Change "GUI agent" to "interface agent" throughout the rows below, reproducing everything else unchanged and leaving the pictures out of your answer.

[Records from a data source]

:::::

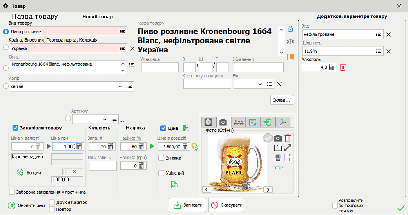408x215 pixels.
Task: Open the Склад... dialog
Action: coord(282,100)
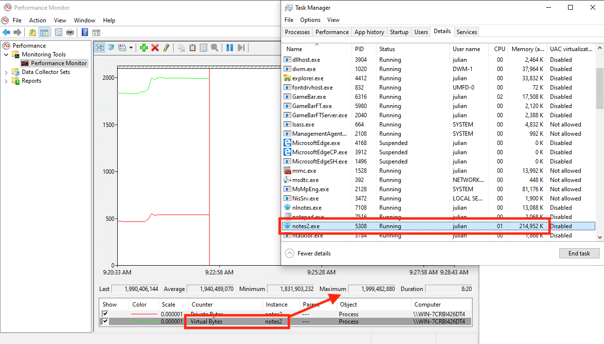Click the View Log Data cube icon
Image resolution: width=604 pixels, height=344 pixels.
pos(111,47)
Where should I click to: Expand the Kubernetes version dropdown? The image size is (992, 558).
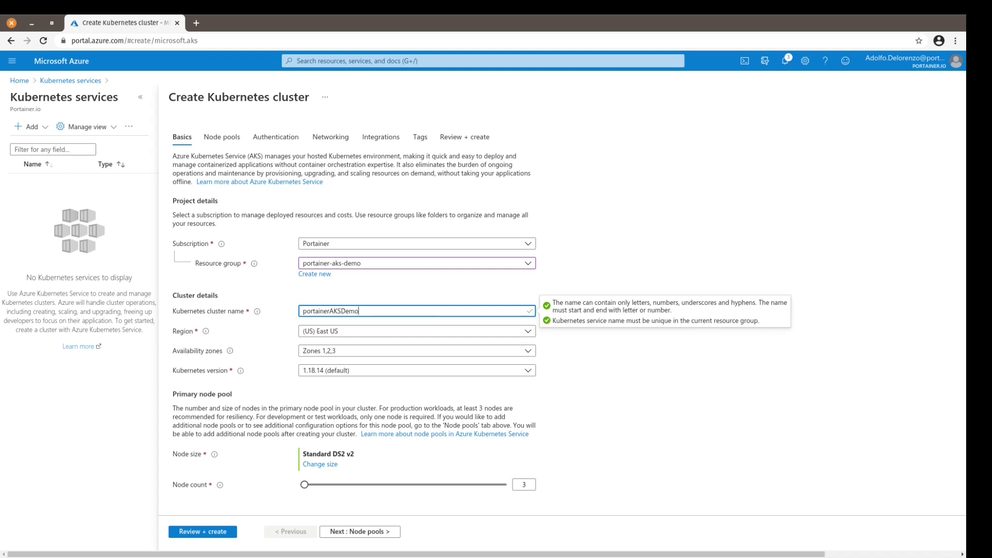click(x=416, y=370)
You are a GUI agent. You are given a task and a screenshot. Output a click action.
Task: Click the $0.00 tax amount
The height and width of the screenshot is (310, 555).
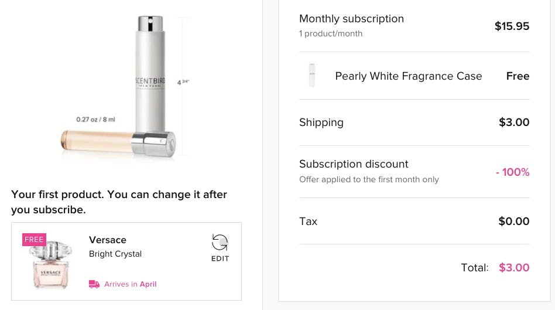tap(513, 222)
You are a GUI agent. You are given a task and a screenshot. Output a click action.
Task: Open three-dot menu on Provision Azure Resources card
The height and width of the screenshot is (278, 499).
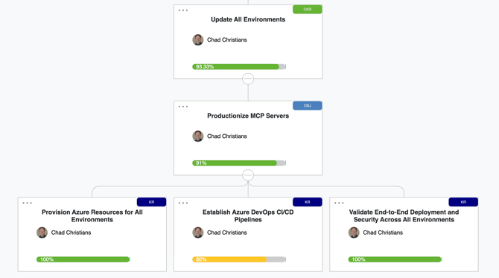click(27, 203)
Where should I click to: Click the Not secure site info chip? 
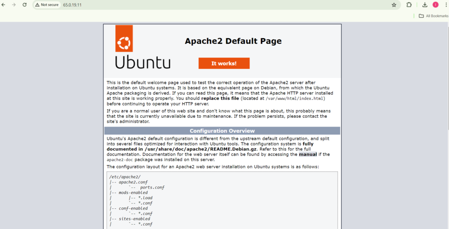pos(47,5)

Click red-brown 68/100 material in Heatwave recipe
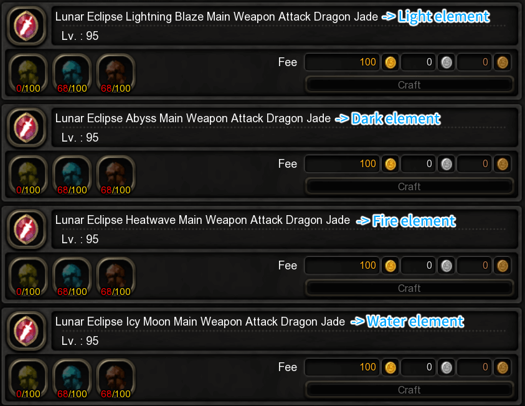(116, 278)
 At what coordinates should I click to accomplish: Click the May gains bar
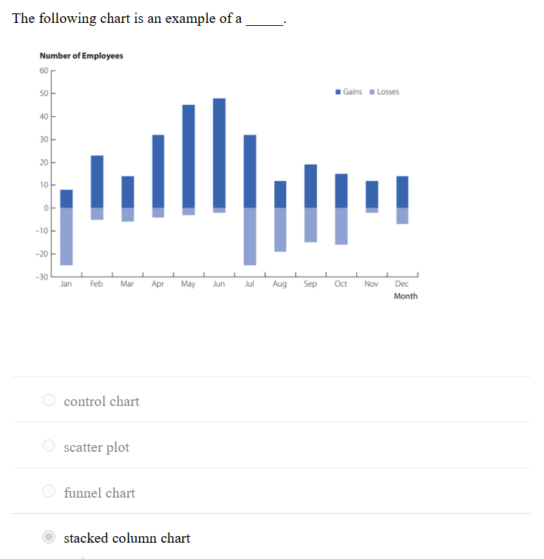coord(188,155)
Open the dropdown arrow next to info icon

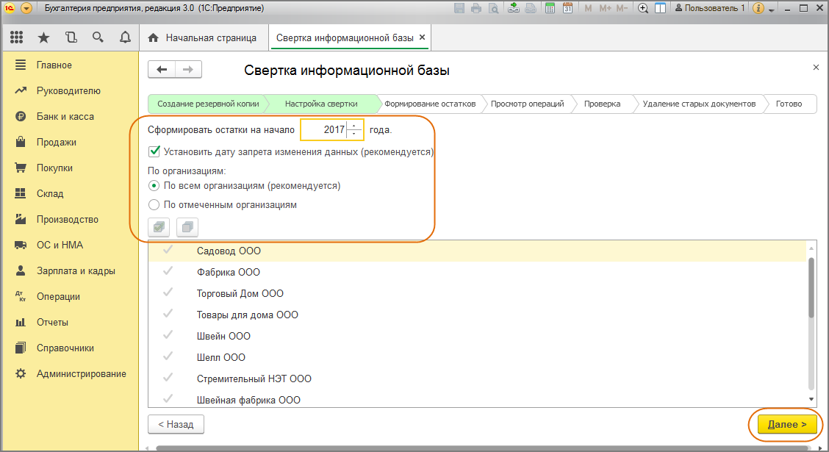click(772, 10)
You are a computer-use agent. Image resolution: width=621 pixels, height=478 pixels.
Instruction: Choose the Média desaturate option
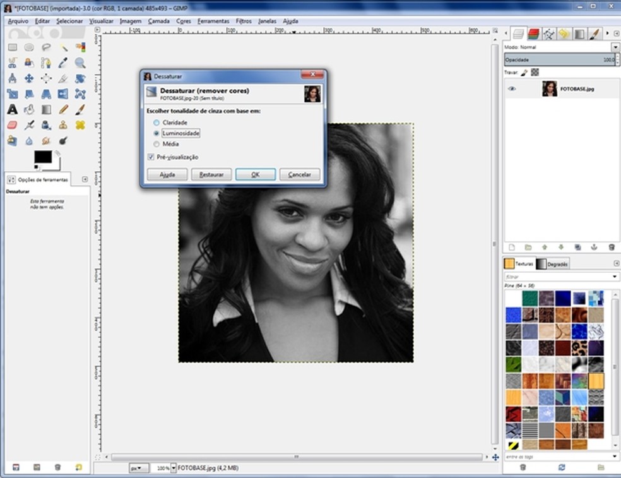click(157, 144)
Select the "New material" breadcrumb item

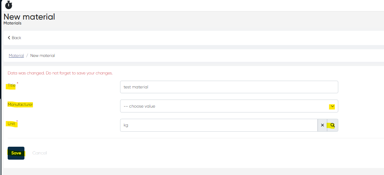(x=43, y=56)
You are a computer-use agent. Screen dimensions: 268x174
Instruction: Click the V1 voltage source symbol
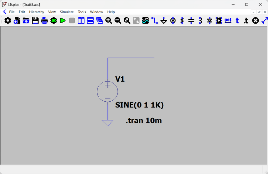108,91
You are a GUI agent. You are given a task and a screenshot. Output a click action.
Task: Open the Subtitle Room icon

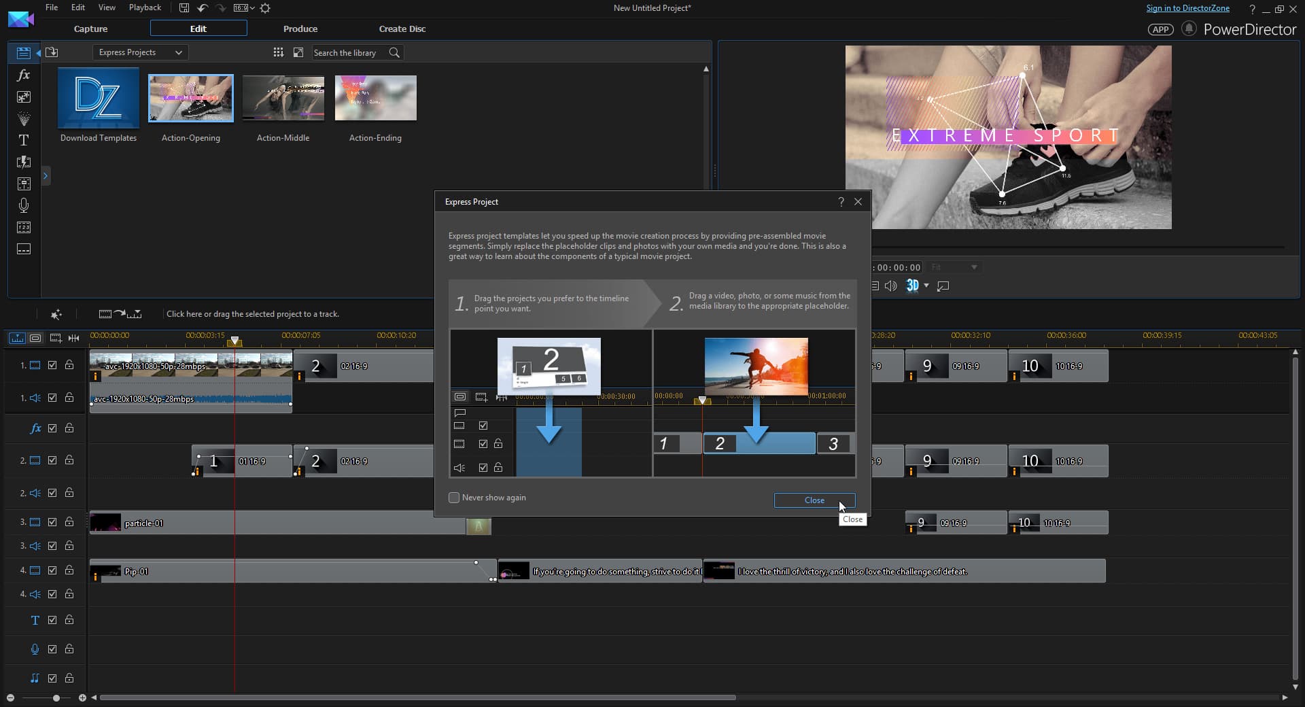click(24, 249)
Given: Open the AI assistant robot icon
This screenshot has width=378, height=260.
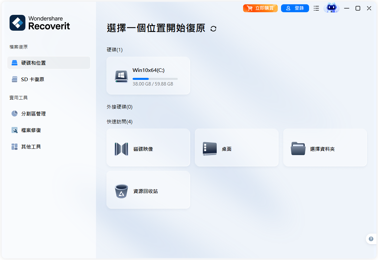Looking at the screenshot, I should (x=331, y=8).
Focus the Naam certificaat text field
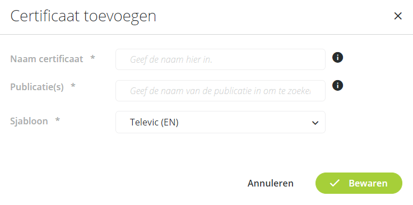This screenshot has height=205, width=413. tap(220, 59)
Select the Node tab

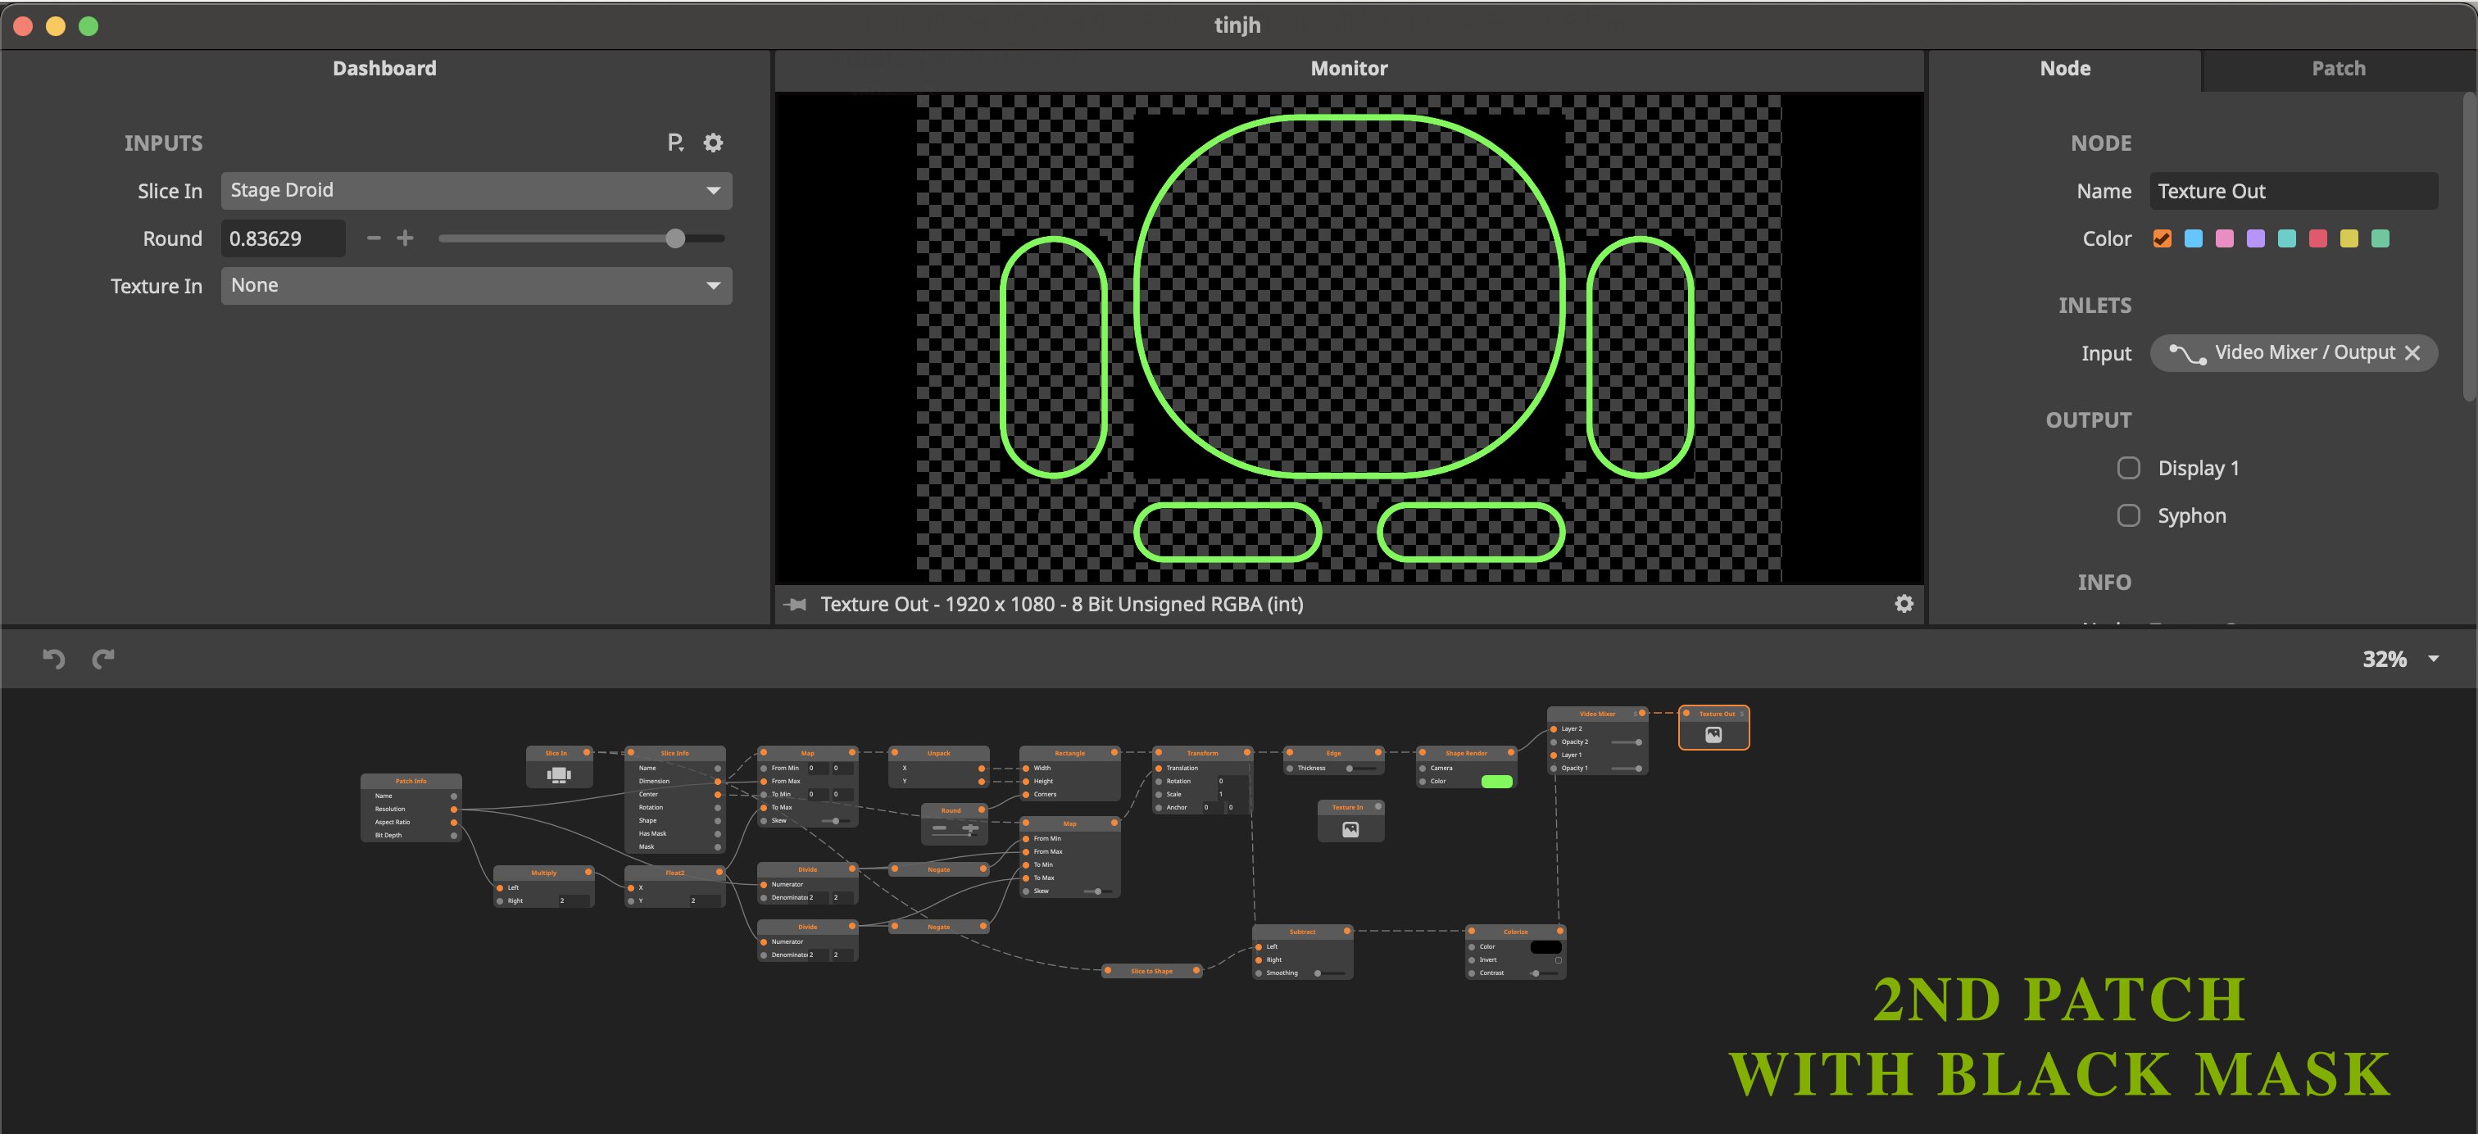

:::::

## Output below
408x215 pixels.
Task: Open the Склад... dialog
Action: coord(282,100)
Click the View Log Data cube icon
Image resolution: width=604 pixels, height=344 pixels.
pos(111,47)
Where should I click to: Expand the Kubernetes version dropdown? The image size is (992, 558).
click(x=416, y=370)
You are a interface agent. You are given a task and a screenshot. Output a click action.
Task: Click the $0.00 tax amount
The height and width of the screenshot is (310, 555).
tap(513, 222)
You are a interface agent. You are given a task and a screenshot. Output a click action.
Task: Open three-dot menu on Provision Azure Resources card
The height and width of the screenshot is (278, 499).
click(27, 203)
Where should I click to: Click the Not secure site info chip? 
pos(47,5)

Click red-brown 68/100 material in Heatwave recipe
(116, 278)
 At what coordinates should I click to accomplish: Click the May gains bar
coord(188,155)
Open the dropdown arrow next to info icon

click(772, 10)
You are a computer-use agent. Image resolution: width=621 pixels, height=478 pixels.
Instruction: Choose the Média desaturate option
click(157, 144)
Select the "New material" breadcrumb item

(x=43, y=56)
You are a computer-use agent. Screen dimensions: 268x174
Instruction: Click the V1 voltage source symbol
108,91
You are a interface agent. You are given a task and a screenshot. Output a click action.
Task: Open the Subtitle Room icon

click(24, 249)
Given: Open the AI assistant robot icon
This screenshot has width=378, height=260.
Looking at the screenshot, I should (x=331, y=8).
Focus the Naam certificaat text field
This screenshot has height=205, width=413. tap(220, 59)
Select the Node tab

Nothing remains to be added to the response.